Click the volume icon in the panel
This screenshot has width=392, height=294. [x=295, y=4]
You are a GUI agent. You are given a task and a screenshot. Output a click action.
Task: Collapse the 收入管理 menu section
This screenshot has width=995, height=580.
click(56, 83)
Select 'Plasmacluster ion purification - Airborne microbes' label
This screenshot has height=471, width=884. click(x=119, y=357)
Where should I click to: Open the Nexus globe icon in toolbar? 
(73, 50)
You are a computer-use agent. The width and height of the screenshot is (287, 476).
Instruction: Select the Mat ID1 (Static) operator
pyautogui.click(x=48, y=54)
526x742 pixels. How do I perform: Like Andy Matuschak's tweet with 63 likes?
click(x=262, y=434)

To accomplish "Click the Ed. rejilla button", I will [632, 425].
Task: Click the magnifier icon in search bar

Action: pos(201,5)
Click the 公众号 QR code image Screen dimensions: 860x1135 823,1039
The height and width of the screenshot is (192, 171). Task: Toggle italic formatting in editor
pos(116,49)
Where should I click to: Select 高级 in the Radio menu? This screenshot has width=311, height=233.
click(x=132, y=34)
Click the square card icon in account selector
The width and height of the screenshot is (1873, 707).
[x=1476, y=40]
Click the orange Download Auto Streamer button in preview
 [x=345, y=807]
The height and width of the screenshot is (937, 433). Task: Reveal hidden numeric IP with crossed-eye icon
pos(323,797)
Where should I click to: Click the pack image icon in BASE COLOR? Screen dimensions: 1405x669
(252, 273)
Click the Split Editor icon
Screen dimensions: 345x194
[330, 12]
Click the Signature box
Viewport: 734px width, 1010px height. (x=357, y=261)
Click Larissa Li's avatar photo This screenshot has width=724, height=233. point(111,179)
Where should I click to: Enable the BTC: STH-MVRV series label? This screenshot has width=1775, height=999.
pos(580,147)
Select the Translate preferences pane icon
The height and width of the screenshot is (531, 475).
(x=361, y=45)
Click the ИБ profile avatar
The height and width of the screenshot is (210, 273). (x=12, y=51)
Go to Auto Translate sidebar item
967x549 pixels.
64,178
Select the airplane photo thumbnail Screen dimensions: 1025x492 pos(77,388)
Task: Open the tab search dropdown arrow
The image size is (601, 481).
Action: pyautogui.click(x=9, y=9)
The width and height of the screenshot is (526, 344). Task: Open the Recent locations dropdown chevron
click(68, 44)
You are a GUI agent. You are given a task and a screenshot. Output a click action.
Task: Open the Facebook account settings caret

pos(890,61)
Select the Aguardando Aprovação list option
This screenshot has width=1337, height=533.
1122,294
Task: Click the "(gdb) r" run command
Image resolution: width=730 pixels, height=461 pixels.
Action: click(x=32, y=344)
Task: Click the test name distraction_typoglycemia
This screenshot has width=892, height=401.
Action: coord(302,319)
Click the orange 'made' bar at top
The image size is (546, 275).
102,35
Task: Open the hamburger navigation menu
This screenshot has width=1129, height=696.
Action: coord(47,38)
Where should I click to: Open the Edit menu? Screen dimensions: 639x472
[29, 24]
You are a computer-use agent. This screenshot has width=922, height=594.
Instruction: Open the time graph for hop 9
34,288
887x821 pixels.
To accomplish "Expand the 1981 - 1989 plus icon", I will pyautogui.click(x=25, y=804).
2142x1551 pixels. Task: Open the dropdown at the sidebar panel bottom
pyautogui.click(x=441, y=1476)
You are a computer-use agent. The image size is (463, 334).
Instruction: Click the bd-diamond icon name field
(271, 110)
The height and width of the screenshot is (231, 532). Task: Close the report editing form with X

------

EXERCISE INSTRUCTIONS: Copy out every record above word for word, keeping each line as it appears.

WORKED SOLUTION:
Click the volume icon in the panel
This screenshot has width=392, height=294. [x=295, y=4]
You are a GUI agent. You are given a task and a screenshot. Output a click action.
Task: Collapse the 收入管理 menu section
This screenshot has width=995, height=580.
click(56, 83)
Select 'Plasmacluster ion purification - Airborne microbes' label
This screenshot has height=471, width=884. click(x=119, y=357)
Where should I click to: Open the Nexus globe icon in toolbar? 
(73, 50)
You are a computer-use agent. The width and height of the screenshot is (287, 476).
Instruction: Select the Mat ID1 (Static) operator
pyautogui.click(x=48, y=54)
526x742 pixels. How do I perform: Like Andy Matuschak's tweet with 63 likes?
click(x=262, y=434)

To accomplish "Click the Ed. rejilla button", I will [632, 425].
Task: Click the magnifier icon in search bar

Action: pos(201,5)
Click the 公众号 QR code image Screen dimensions: 860x1135 823,1039
The height and width of the screenshot is (192, 171). Task: Toggle italic formatting in editor
pos(116,49)
Where should I click to: Select 高级 in the Radio menu? This screenshot has width=311, height=233.
click(x=132, y=34)
Click the square card icon in account selector
The width and height of the screenshot is (1873, 707).
[x=1476, y=40]
Click the orange Download Auto Streamer button in preview
 [x=345, y=807]
The height and width of the screenshot is (937, 433). Task: Reveal hidden numeric IP with crossed-eye icon
pos(323,797)
Where should I click to: Click the pack image icon in BASE COLOR? Screen dimensions: 1405x669
(252, 273)
Click the Split Editor icon
Screen dimensions: 345x194
[330, 12]
Click the Signature box
Viewport: 734px width, 1010px height. (x=357, y=261)
Click Larissa Li's avatar photo This screenshot has width=724, height=233. point(111,179)
Where should I click to: Enable the BTC: STH-MVRV series label? This screenshot has width=1775, height=999.
pos(580,147)
Select the Translate preferences pane icon
The height and width of the screenshot is (531, 475).
(x=361, y=45)
Click the ИБ profile avatar
The height and width of the screenshot is (210, 273). (x=12, y=51)
Go to Auto Translate sidebar item
967x549 pixels.
64,178
Select the airplane photo thumbnail Screen dimensions: 1025x492 pos(77,388)
Task: Open the tab search dropdown arrow
The image size is (601, 481).
Action: pyautogui.click(x=9, y=9)
The width and height of the screenshot is (526, 344). Task: Open the Recent locations dropdown chevron
click(68, 44)
You are a GUI agent. You are given a task and a screenshot. Output a click action.
Task: Open the Facebook account settings caret

pos(890,61)
Select the Aguardando Aprovação list option
This screenshot has width=1337, height=533.
1122,294
Task: Click the "(gdb) r" run command
Image resolution: width=730 pixels, height=461 pixels.
Action: click(x=32, y=344)
Task: Click the test name distraction_typoglycemia
This screenshot has width=892, height=401.
Action: coord(302,319)
Click the orange 'made' bar at top
The image size is (546, 275).
102,35
Task: Open the hamburger navigation menu
This screenshot has width=1129, height=696.
Action: coord(47,38)
Where should I click to: Open the Edit menu? Screen dimensions: 639x472
[29, 24]
You are a computer-use agent. This screenshot has width=922, height=594.
Instruction: Open the time graph for hop 9
34,288
887x821 pixels.
To accomplish "Expand the 1981 - 1989 plus icon", I will pyautogui.click(x=25, y=804).
2142x1551 pixels. Task: Open the dropdown at the sidebar panel bottom
pyautogui.click(x=441, y=1476)
You are a computer-use agent. The image size is (463, 334).
Instruction: Click the bd-diamond icon name field
(271, 110)
The height and width of the screenshot is (231, 532). Task: Close the report editing form with X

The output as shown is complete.